__Task description__
Repeat the lines of the material below exactly, beginning at the one with "Image resolution: width=205" and stopping after the last.
:: Working data
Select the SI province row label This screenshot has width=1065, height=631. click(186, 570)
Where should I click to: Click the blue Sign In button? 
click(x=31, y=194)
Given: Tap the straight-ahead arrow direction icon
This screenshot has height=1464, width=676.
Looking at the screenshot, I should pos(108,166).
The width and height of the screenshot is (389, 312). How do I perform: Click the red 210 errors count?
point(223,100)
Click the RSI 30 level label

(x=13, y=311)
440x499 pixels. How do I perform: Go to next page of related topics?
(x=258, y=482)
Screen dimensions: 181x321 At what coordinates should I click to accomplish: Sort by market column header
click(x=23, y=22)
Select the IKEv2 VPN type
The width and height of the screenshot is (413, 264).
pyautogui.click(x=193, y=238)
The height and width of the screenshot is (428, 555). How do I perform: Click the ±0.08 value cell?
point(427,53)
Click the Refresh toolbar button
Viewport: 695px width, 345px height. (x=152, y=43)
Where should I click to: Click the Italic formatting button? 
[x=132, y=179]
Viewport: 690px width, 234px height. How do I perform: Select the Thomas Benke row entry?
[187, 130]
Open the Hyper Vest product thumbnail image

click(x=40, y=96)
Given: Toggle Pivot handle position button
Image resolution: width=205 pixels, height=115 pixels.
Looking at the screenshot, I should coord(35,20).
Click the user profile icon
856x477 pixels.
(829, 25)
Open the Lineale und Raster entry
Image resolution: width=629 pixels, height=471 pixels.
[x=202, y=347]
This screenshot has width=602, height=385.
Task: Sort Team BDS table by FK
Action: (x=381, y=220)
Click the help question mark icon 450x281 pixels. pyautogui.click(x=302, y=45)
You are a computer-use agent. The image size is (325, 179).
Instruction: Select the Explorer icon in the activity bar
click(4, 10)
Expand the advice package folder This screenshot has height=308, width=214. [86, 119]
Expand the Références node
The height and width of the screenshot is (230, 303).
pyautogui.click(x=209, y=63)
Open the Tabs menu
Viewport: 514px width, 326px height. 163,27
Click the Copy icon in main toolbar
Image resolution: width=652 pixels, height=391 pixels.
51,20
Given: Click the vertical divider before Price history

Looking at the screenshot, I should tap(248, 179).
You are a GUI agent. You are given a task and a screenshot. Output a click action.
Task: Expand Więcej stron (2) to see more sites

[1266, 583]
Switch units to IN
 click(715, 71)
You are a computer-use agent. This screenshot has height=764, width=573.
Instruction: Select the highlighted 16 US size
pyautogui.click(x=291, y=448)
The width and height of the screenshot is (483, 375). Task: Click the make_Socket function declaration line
::::
__Result below__
Image resolution: width=205 pixels, height=115 pixels.
Looking at the screenshot, I should coord(35,20).
Click the user profile icon
856x477 pixels.
(829, 25)
Open the Lineale und Raster entry
Image resolution: width=629 pixels, height=471 pixels.
[x=202, y=347]
This screenshot has width=602, height=385.
Task: Sort Team BDS table by FK
Action: (x=381, y=220)
Click the help question mark icon 450x281 pixels. pyautogui.click(x=302, y=45)
You are a computer-use agent. The image size is (325, 179).
Instruction: Select the Explorer icon in the activity bar
click(4, 10)
Expand the advice package folder This screenshot has height=308, width=214. [86, 119]
Expand the Références node
The height and width of the screenshot is (230, 303).
pyautogui.click(x=209, y=63)
Open the Tabs menu
Viewport: 514px width, 326px height. 163,27
Click the Copy icon in main toolbar
Image resolution: width=652 pixels, height=391 pixels.
51,20
Given: Click the vertical divider before Price history

Looking at the screenshot, I should tap(248, 179).
You are a GUI agent. You are given a task and a screenshot. Output a click action.
Task: Expand Więcej stron (2) to see more sites

[1266, 583]
Switch units to IN
 click(715, 71)
You are a computer-use agent. This screenshot has height=764, width=573.
Instruction: Select the highlighted 16 US size
pyautogui.click(x=291, y=448)
The width and height of the screenshot is (483, 375). Task: Click the make_Socket function declaration line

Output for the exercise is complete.